Juegos para el otoño

Hojas y risas a partes iguales

Llega el otoño con su caída de hojas, los últimos rayos de sol del año y un montón de juegos para disfrutar de la naturaleza y esta preciosa estación.

 
Jugar en otoño

1. Cuaderno de otoño. La enorme cantidad de hojas que caen de los árboles os permitirán confeccionar un precioso cuaderno de otoño. Pegad la hoja en una página del cuaderno y debajo escribid a qué árbol pertenece; si es de hoja caduca o perenne; el tipo de hoja –lobulada, acorazonada, elíptica, ovalada, acicular...–; si da frutos y qué tipo... Así podrá aprender a la vez que se divierte. Podéis aprovechar también para coger castañas, bellotas, nueces o piñas y disfrutar una deliciosa merienda.

2. Un pisapapeles muy natural. Coge una hoja con nervios muy marcados.
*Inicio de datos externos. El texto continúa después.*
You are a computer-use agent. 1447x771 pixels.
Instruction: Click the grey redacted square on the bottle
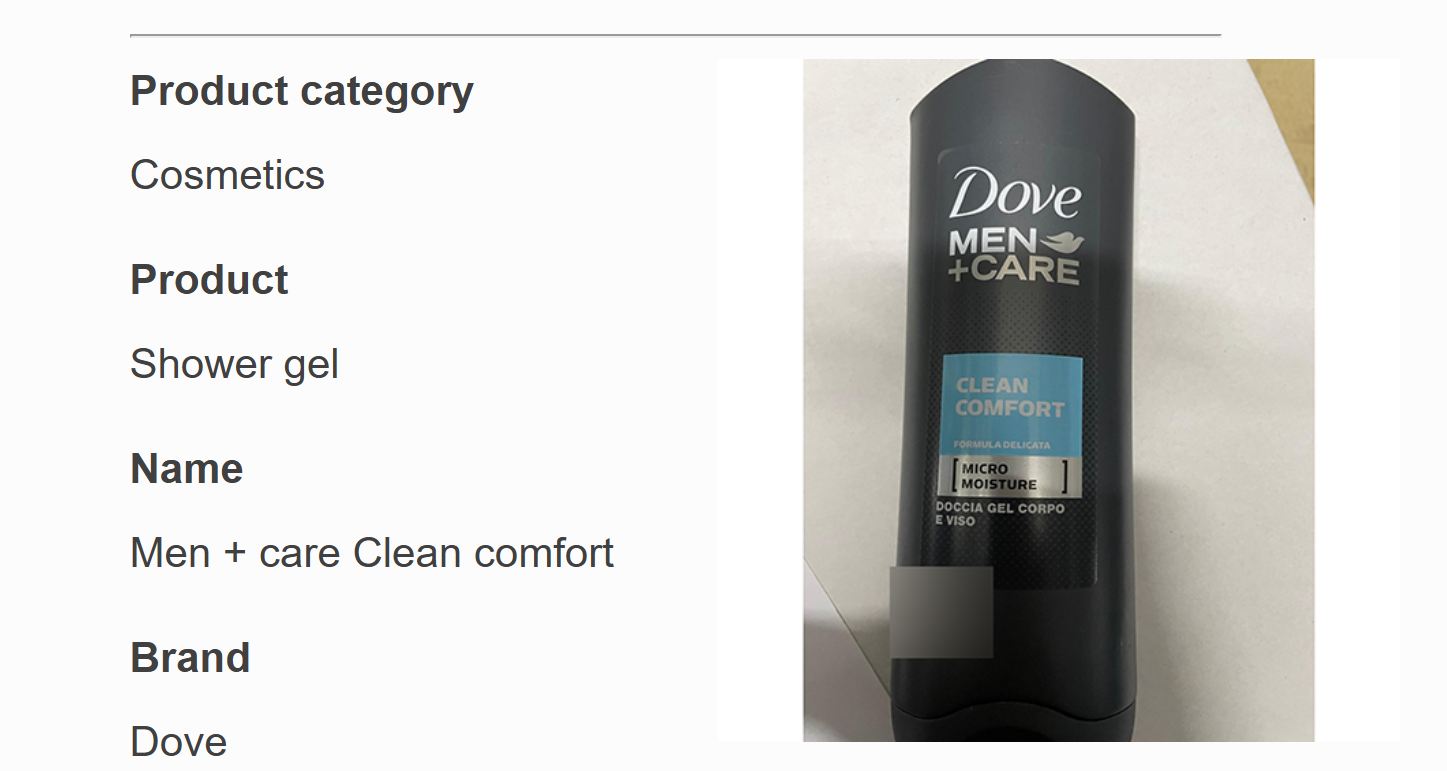coord(941,612)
Moldea un trozo de arcilla lo suficientemente grande para que la hoja quepa en él, de un grosor de un centímetro y alísalo todo lo que puedas. Coloca la hoja por el envés –la zona con los nervios más marcados– sobre la arcilla y preciosa. Retírala y, con ayuda de un punzón, escribe el nombre del árbol del que la obtuviste. Cuando se haya secado, pinta la silueta con pintura verde.
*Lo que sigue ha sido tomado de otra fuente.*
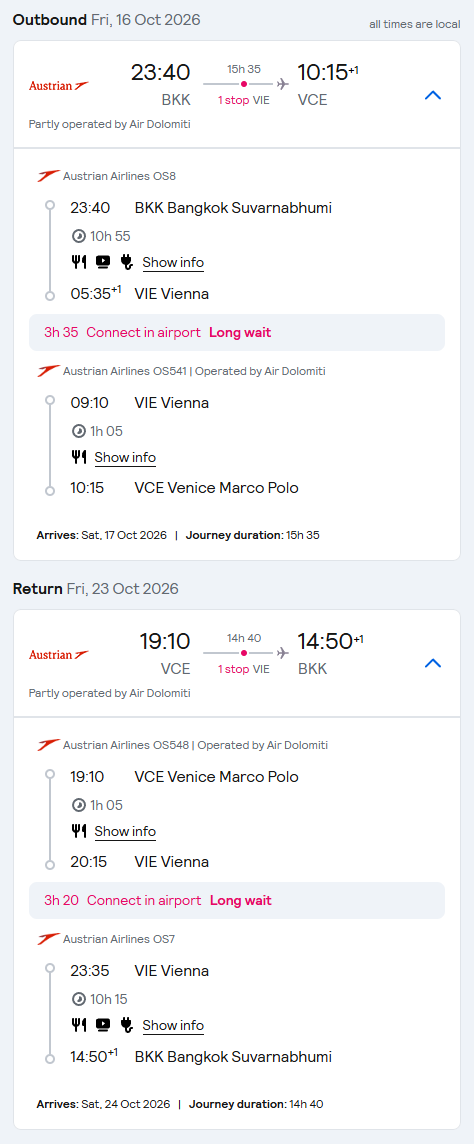Collapse the return flight details chevron
The image size is (474, 1144).
[x=433, y=662]

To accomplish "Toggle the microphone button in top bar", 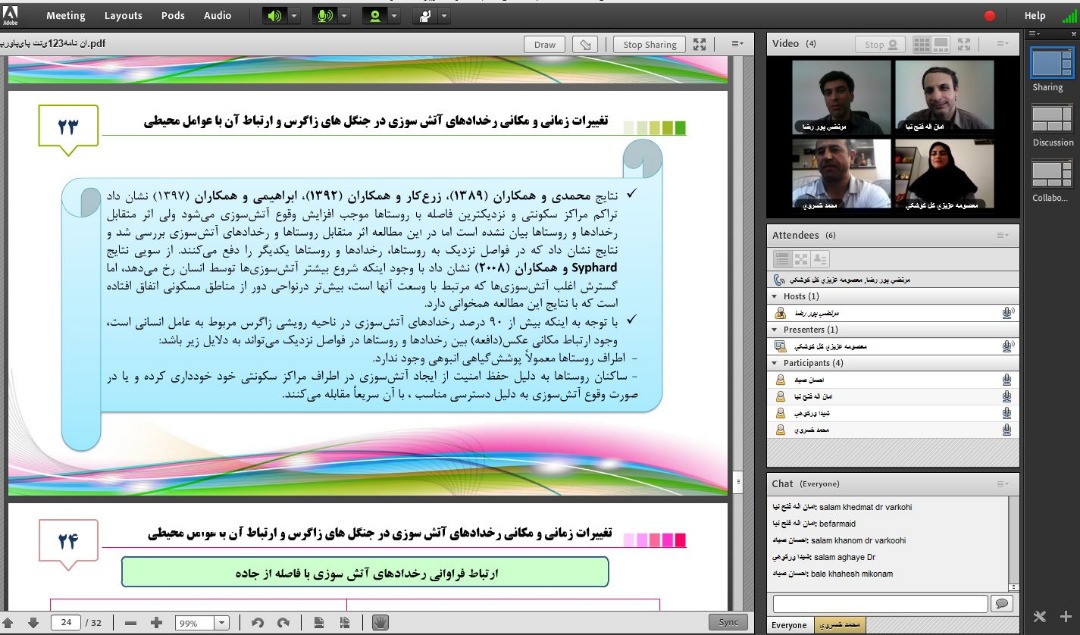I will [x=325, y=16].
3. El señor Gnomo. Recoge todos los elementos otoñales que puedas en el bosque: ramas, trozos de corteza, castañas, hojas... Una seta –cuida que no sea venenosa– será el sombrero, una piña la cabeza, un montón de hojas o la corteza el tronco y las ramitas pueden constituir las extremidades... Pega las partes y tendrás un precioso gnomo.
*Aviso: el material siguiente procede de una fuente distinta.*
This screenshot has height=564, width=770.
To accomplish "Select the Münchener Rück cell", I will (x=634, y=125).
4. Castañas voladoras o animadas. Clava un clavo en el centro de una castaña, sácalo y pide a tu hijo que clave una pluma en él. Cuando tengáis varias, podéis competir para ver cuál es la castaña más ligera. Otra opción, también con castañas –incluyendo el erizo en que crecen– es construir un muñeco. Une dos castañas con un palillo, clava las extremidades y un trozo de erizo a modo de sombrero. Ya sólo te falta pintale los ojos y la boca.

5. El escondite al revés. Demarca una zona concreta del bosque en la que jugar. En lugar de que un niño ligue y busque a los demás, es un sólo pequeño el que se esconde. Pasados unos segundos, gritará: “¡ciprés!” y los demás tienen que intentar buscarle localizando el lugar de donde proviene el sonido. El “fugitivo” debe gritar la palabra de vez en cuando hasta que le encuentren. El vencedor, pasa a ligarla.